Big picture: Currently, there is a "canyon" between the levels of greenhouse gas emissions heating the planet, and the plans in place to cut them, the United Nations reported this week.
This means that the planet is on track for 3 degrees (Celsius) temperature rise this century - a heat bomb that could set off irreversible tipping points, catastrophic weather, and sea-level rise.
In 2023, emissions from burning coal, oil and gas - which need to be cut in half in the next six years - rose 1.2 per cent instead. Oil companies made $200 billion in 2022, and many more billions this year. Governments subsidized the oil industry to the tune of $7 trillion in 2022 and have failed to create policies that do enough to bend the emissions curve down. Some are even pumping the brakes on net-zero goals.
Lack of trust is a major issue for Cop28 because rich countries have repeatedly failed to meet their funding promises for developing nations to help them cope with the worst climate extremes (which they did little to create).
Geopolitical tensions are sky-high with the explosion of the Israel-Hamas war last month and nearly two years of war in Ukraine. Far-right populists with little interest in tackling climate issues are winning elections and on the ascent around the world. Climate misinformation is thriving across social media.
But this isn't the full story, and there are hopeful signs emerging.
The recent meeting between the US and China - the world's largest emitters - has created positive momentum ahead of the conference. Despite tensions on many fronts, the two superpowers signed an agreement saying they would work together on climate. In particular, they pledged to increase efforts to cut methane - a powerful greenhouse gas which, if tackled in the short term, could have a significant impact reining in temperature rise.
What's more, China's overall emissions are projected to peak in 2024, and could enter structural decline, according to the latest analysis, due to its rollout out of renewable energy.
Worldwide, clean energy is already beating fossil fuels on cost, and the gap is expected to widen by 2030 as the tech improves, a recent report found. The news is spurring many countries to set their sights on tripling renewables by the end of the decade.

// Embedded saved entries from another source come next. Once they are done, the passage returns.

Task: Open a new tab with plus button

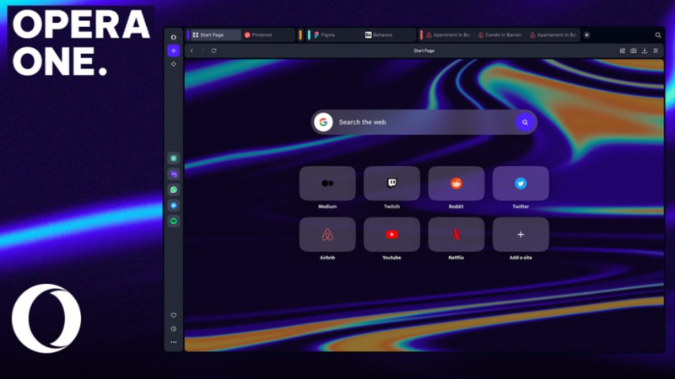Action: (x=586, y=35)
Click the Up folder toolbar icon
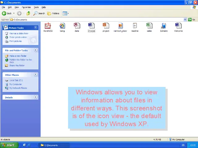Viewport: 198px width, 148px height. 28,13
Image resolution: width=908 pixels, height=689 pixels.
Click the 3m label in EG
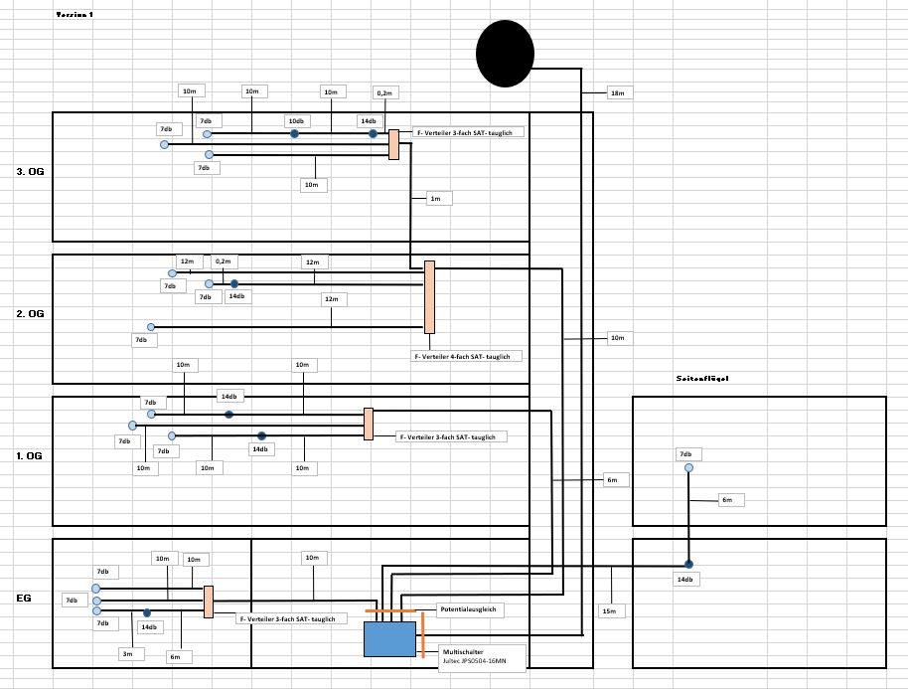pyautogui.click(x=126, y=653)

Against this backdrop, Cop28 will be like walking a "tightrope", said Christiana Figueres, former executive secretary of the United Nations Framework Convention on Climate Change, whose efforts led to the 2015 Paris Agreement.
"The tightrope that we need to walk is to recognize... the dangers of not doing our duty and our responsibility, and at the same time to hold up the proof points of where we actually are moving forward," she said at a briefing on Wednesday.

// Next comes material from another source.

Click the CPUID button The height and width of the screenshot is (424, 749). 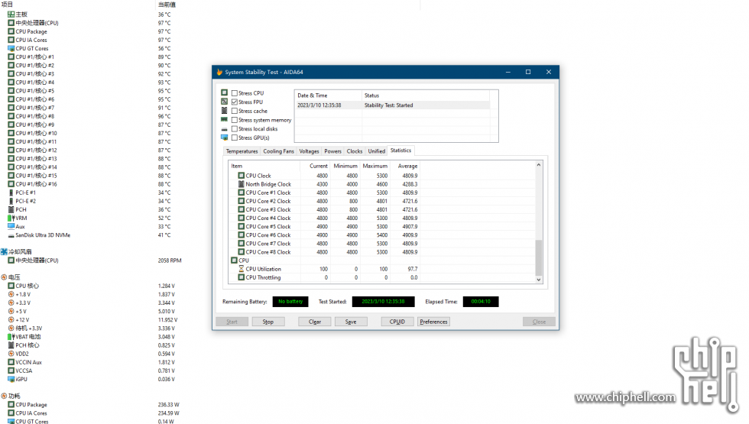click(397, 322)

However she emphasized there can be "absolutely no deviation" from the global goal of limiting temperature rise to 1.5C.
She added: "Let's recognize that we're delayed and that we're not on track yet, but that all of this other news in the real economy, and also in the political economy, can actually help us to make up for lost time through exponential progress."
Stuti Mishra and I will be on-the-ground at Cop28 to lead The Independent's coverage with newsletters, features, analysis and videos. You can also follow us @LouiseB_NY and @StutiNMishra
More climate stories this week from The Independent:
Cop28: Who's going and who's not?
Extreme heat was blamed for the death of a 23-year-old fan at Taylor Swift's show in Rio de Janeiro, Brazil on Friday. It was also the hottest day recorded on the planet, when Earth temporarily breached the milestone temperature of 2C for the first time.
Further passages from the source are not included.